*** Opening of Records for processing ***
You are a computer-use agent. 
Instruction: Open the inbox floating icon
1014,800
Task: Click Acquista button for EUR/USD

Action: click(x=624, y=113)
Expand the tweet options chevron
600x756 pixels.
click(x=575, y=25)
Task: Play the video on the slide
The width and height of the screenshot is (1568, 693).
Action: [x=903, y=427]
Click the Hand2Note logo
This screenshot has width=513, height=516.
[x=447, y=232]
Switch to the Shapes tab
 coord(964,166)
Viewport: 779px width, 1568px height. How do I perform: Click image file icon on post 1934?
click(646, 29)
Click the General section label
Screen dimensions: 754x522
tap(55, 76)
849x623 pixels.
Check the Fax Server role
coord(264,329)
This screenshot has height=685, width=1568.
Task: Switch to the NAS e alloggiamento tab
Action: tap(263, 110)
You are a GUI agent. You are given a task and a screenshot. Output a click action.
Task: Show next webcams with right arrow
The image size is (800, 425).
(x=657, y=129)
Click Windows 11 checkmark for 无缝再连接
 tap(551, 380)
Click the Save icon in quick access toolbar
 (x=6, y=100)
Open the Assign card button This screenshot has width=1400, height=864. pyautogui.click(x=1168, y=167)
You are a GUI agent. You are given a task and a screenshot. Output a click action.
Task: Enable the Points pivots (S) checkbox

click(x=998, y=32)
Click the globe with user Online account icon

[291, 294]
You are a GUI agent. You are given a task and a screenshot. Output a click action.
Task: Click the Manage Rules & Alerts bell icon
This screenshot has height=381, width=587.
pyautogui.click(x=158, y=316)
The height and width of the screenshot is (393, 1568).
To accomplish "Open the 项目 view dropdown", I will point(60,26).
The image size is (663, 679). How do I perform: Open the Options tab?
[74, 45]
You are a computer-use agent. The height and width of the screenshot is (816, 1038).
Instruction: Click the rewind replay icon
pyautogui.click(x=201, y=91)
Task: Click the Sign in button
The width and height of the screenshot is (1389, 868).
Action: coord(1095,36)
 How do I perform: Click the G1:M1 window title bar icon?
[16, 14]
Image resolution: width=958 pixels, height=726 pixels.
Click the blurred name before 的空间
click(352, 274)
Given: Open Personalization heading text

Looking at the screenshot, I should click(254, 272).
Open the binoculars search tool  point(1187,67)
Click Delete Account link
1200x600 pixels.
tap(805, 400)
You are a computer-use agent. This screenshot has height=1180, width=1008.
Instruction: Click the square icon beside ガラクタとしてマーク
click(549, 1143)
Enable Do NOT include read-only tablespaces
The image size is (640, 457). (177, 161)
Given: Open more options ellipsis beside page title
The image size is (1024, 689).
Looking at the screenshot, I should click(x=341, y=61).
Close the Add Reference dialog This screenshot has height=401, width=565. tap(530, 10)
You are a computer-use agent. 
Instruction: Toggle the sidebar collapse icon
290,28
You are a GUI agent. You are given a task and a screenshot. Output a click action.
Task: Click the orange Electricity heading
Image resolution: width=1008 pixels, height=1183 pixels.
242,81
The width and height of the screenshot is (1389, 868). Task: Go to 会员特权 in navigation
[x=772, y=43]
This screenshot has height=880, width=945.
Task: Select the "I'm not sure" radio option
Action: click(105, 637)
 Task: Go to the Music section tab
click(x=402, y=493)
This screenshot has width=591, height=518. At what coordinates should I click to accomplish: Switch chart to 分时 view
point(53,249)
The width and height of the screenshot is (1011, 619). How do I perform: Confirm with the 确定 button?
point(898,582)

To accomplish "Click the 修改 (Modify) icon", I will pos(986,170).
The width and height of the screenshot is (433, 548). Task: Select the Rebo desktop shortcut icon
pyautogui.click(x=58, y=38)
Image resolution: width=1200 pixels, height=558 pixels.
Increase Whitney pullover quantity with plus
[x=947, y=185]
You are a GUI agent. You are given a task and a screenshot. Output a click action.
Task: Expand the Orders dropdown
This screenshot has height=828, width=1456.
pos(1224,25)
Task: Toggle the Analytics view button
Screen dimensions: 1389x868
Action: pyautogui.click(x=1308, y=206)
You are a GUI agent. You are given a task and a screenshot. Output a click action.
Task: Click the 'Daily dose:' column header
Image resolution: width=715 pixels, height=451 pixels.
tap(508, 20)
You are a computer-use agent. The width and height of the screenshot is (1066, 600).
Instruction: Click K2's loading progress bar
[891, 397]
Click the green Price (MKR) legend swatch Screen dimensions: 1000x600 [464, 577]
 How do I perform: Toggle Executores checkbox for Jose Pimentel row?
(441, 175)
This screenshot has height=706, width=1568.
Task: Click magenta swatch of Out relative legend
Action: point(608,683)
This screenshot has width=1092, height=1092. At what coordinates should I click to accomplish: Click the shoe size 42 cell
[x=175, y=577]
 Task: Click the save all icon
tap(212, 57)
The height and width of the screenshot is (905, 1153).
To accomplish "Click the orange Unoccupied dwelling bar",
*** Close of Records for processing ***
About this exercise
Give the count of lines in the listing that hold the word "computer", and nothing else.

Exercise output
5